Southwestern Baptist Theological Seminary’s board of trustees will be holding a meeting reportedly centered on allegations of identity and credit card fraud, as well as the misappropriation of funds by donors.
Southwestern leadership is scheduled to hold the meeting on May 30, with the focus being on documents received last month detailing fraud allegations, according to Baptist Press, the official news service for the Southern Baptist Convention.
Trustee Aaron Sligar, who filed the report, told Baptist Press that an “anonymous source leaked the report in question” and the April document “was never intended for the press or public; as such, it does not represent an official statement from the board.”

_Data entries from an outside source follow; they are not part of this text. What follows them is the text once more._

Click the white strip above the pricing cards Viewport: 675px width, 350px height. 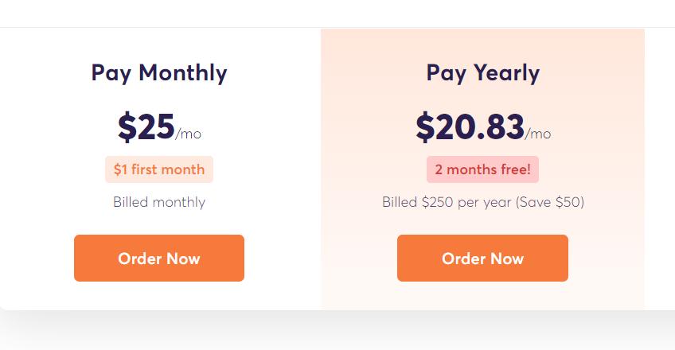338,13
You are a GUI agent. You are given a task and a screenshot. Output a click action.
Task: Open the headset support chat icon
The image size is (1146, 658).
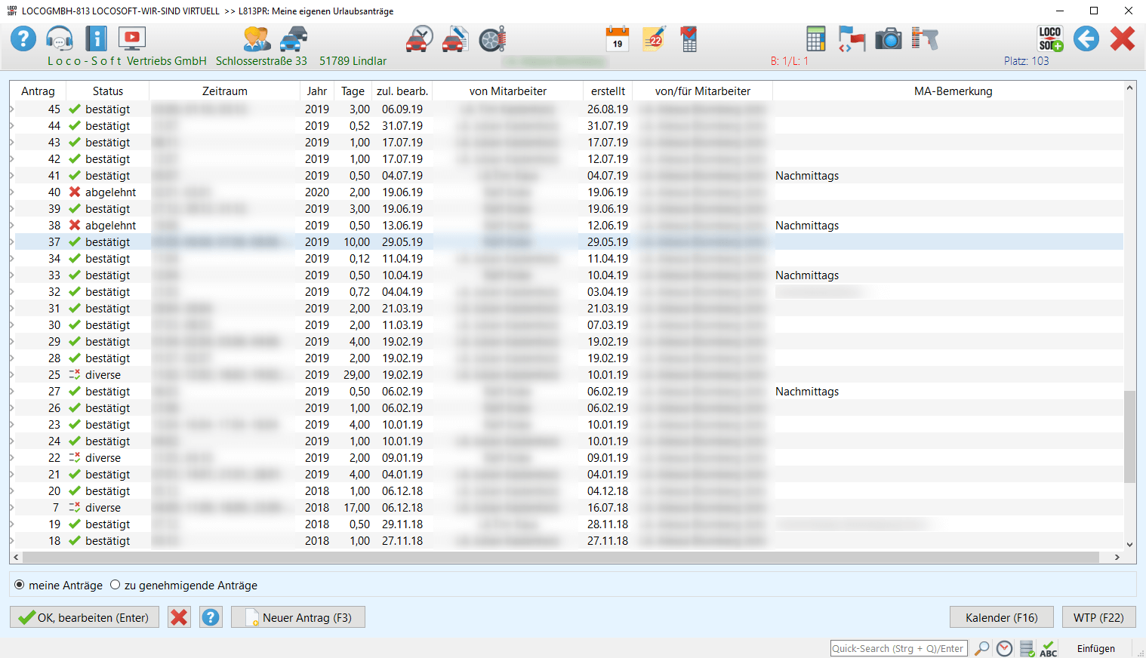(x=59, y=38)
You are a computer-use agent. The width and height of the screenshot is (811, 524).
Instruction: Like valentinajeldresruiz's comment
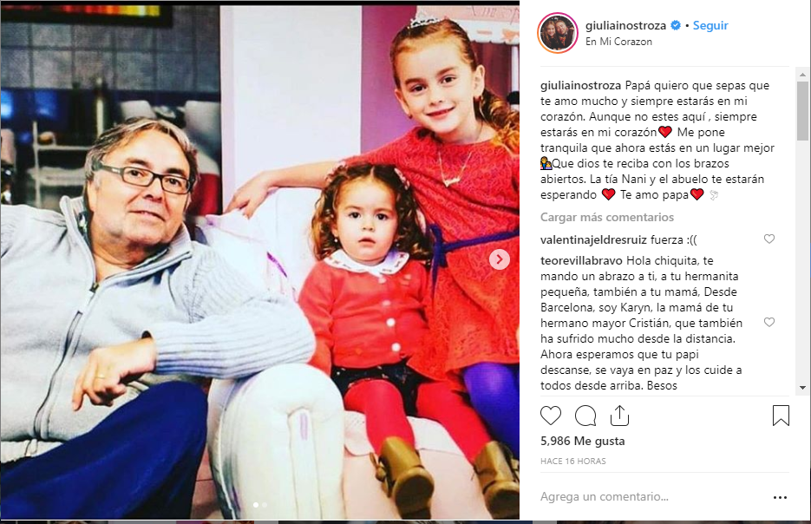coord(769,239)
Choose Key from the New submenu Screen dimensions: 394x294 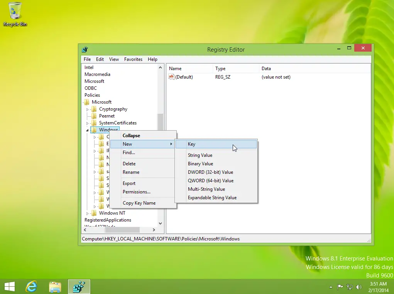point(191,144)
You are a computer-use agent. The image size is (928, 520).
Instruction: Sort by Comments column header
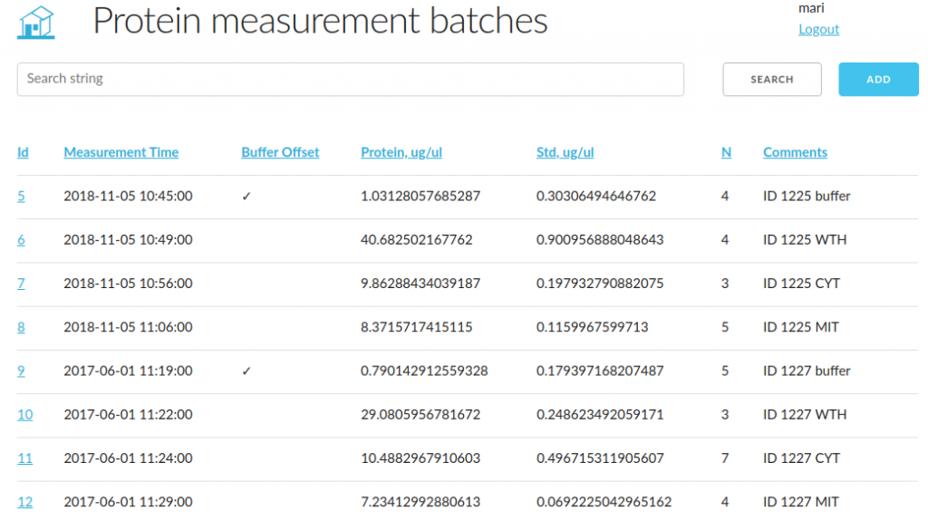click(795, 152)
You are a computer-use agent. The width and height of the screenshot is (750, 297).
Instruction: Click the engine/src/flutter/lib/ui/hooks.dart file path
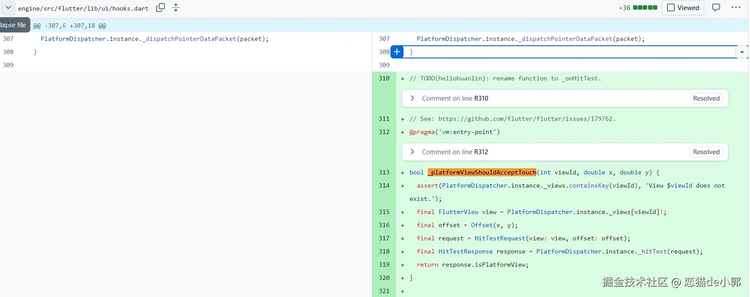83,8
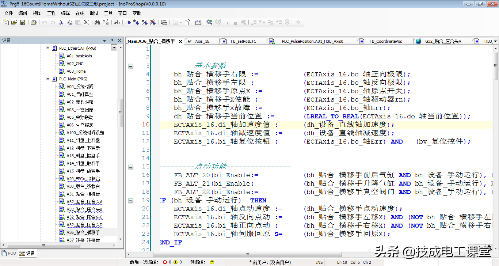This screenshot has width=499, height=266.
Task: Collapse the 基本参数 code region at line 3
Action: [x=130, y=66]
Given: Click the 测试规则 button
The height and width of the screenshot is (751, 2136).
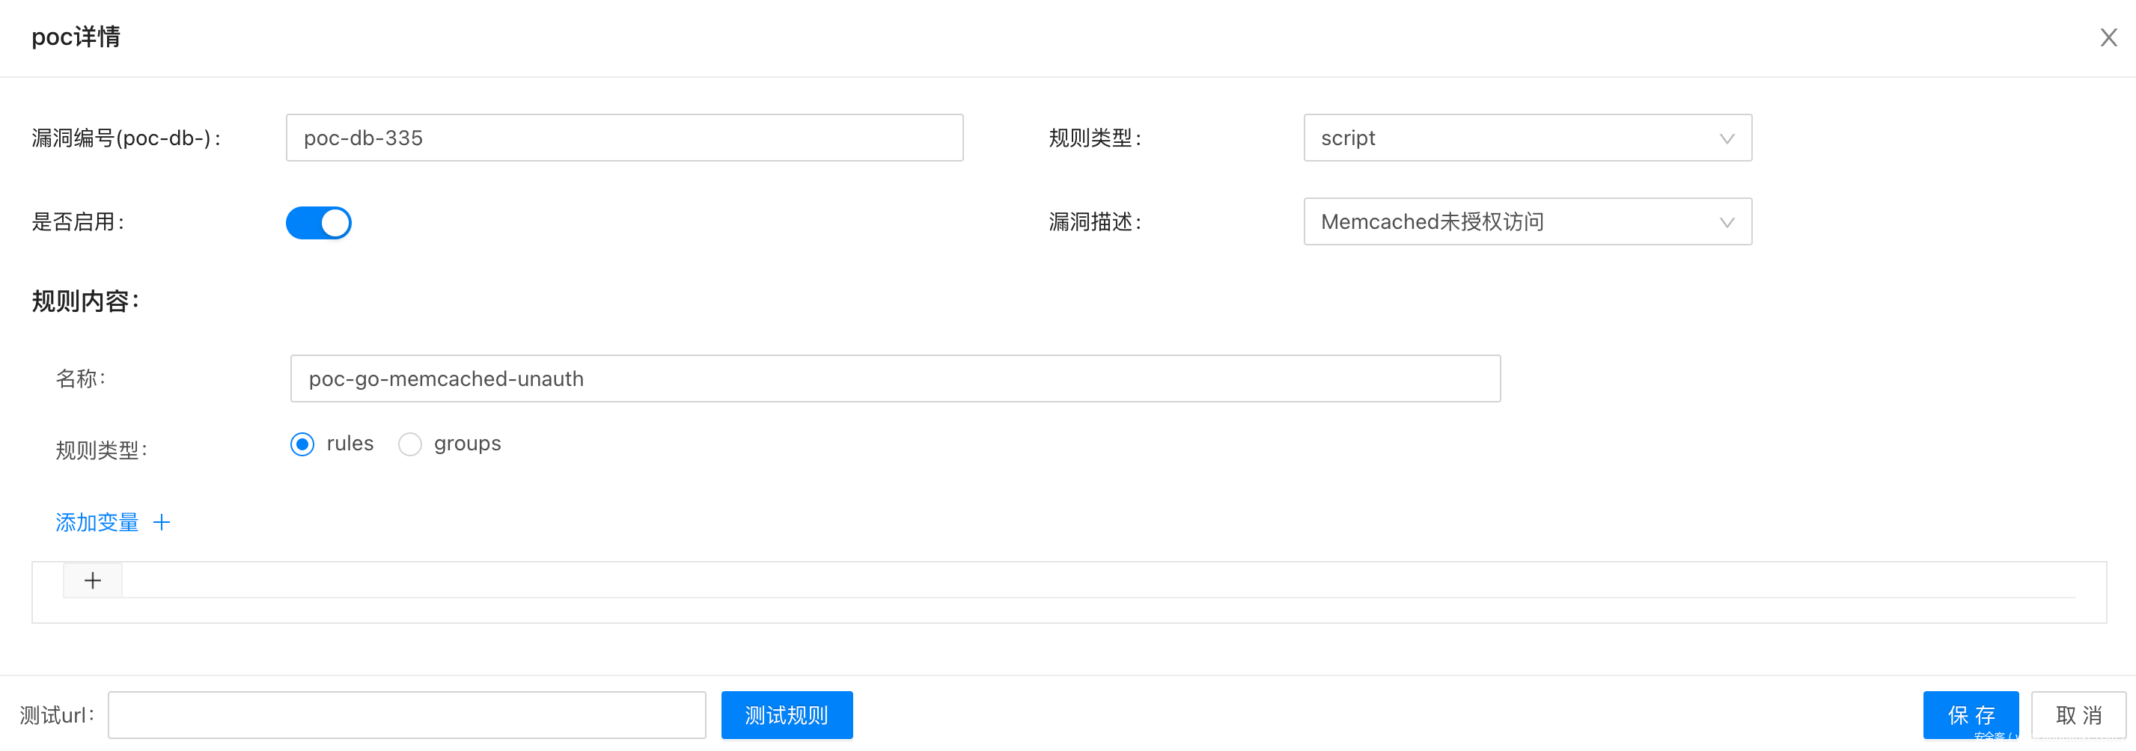Looking at the screenshot, I should tap(786, 715).
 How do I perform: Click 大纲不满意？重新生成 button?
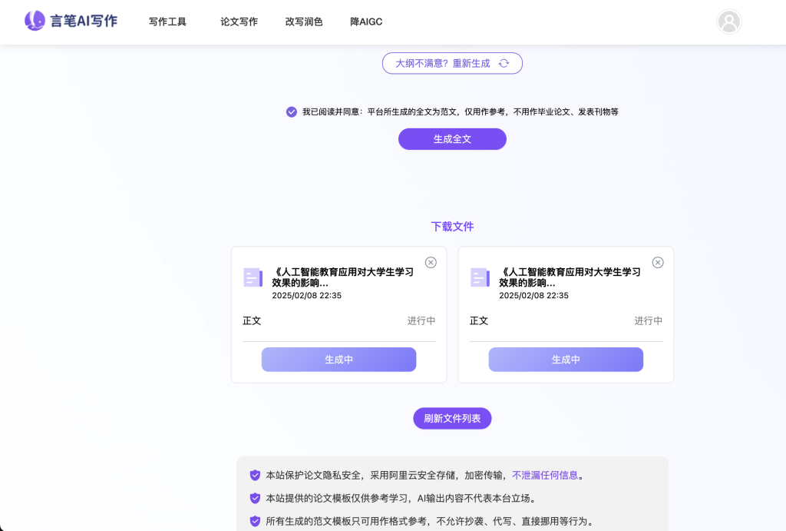(x=452, y=63)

Baptist Press also published a statement attributed to SWBTS Board of Trustees Chairman Danny Roberts and the Executive Committee of the Board of Trustees, which noted that the seminary “inherited and endured a challenging period for more than eight months following the resignation of the former president.”
“Out of a desire to balance charity to the former president with a need to address actions and decisions that have brought us to the seminary’s current state, the board of trustees has disclosed limited information to the Southern Baptist public while it has fulfilled its fiduciary duty to carefully evaluate certain financial matters,” they stated.
“Unfortunately, some individuals have questioned the integrity of the board’s processes and actions. While it would be imprudent at this time to answer each claim that is now in circulation in various platforms, we assert claims of inappropriate activities of the board officers, executive committee, and/or named staff are without merit, and the board will release all relevant and appropriate information following a special-called meeting of the board of trustees to be held on May 30 to address these matters.”
The seminary leadership also noted that the U.S. Department of Justice was investigating the SBC over sex abuse issues, which the convention had announced last August. Roberts and the Southwestern Executive Committee insisted that they were “cooperating fully in this matter.”
The May 30 meeting came via a bylaw that allows a majority of trustees to call for a meeting, reported Baptist News Global on Thursday.
BNG also reported that Roberts received a letter from unnamed trustees listing three points of concern: why Sligar’s investigation into financial irregularities was not fully detailed at the April meeting, most trustees reportedly remaining unaware of a written report of the Sligar investigation and questions surrounding Southwestern Vice President for Institutional Administration Colby Adams’ creation of an entity called “Future Fort Worth” that used Adams’ seminary-owned house as its registered address.
Last November, Southwestern spokesperson James A. Smith emailed The Christian Post a statement confirming that the seminary had laid off members of its staff and might pursue other measures to address budget issues.
“As part of the previously announced intention to implement organizational restructuring, including budget reductions, at the direction of the board of trustees, the interim administration has informed certain staff their employment has been ended,” read the statement from last November.
“These have been extremely difficult decisions as we seek to address our current challenges. We recognize the disruption that this causes for these staff members and their families. There is certainly no joy in having to make these decisions at this time. Appropriate severance is being offered to affected employees.”
In April, trustees at Southwestern unanimously elected David S. Dockery as their new president to replace former President Adam Greenway, who had resigned in September of last year.
Dockery had served as interim president in advance of his election, with the trustees also electing Southern Baptist leader O.S. Hawkins to the newly created role of chancellor.
Last October, during his time as interim president, Dockery had told trustees that while Southwestern was “not in a crisis,” the seminary’s financial issues may “quickly escalate to a crisis if we do not aggressively move to address them.”
“For this institution to have a sustainable business model, we must reduce our campus footprint and the resource commitment it takes to maintain it,” Dockery said at the time, as quoted by Baptist Press.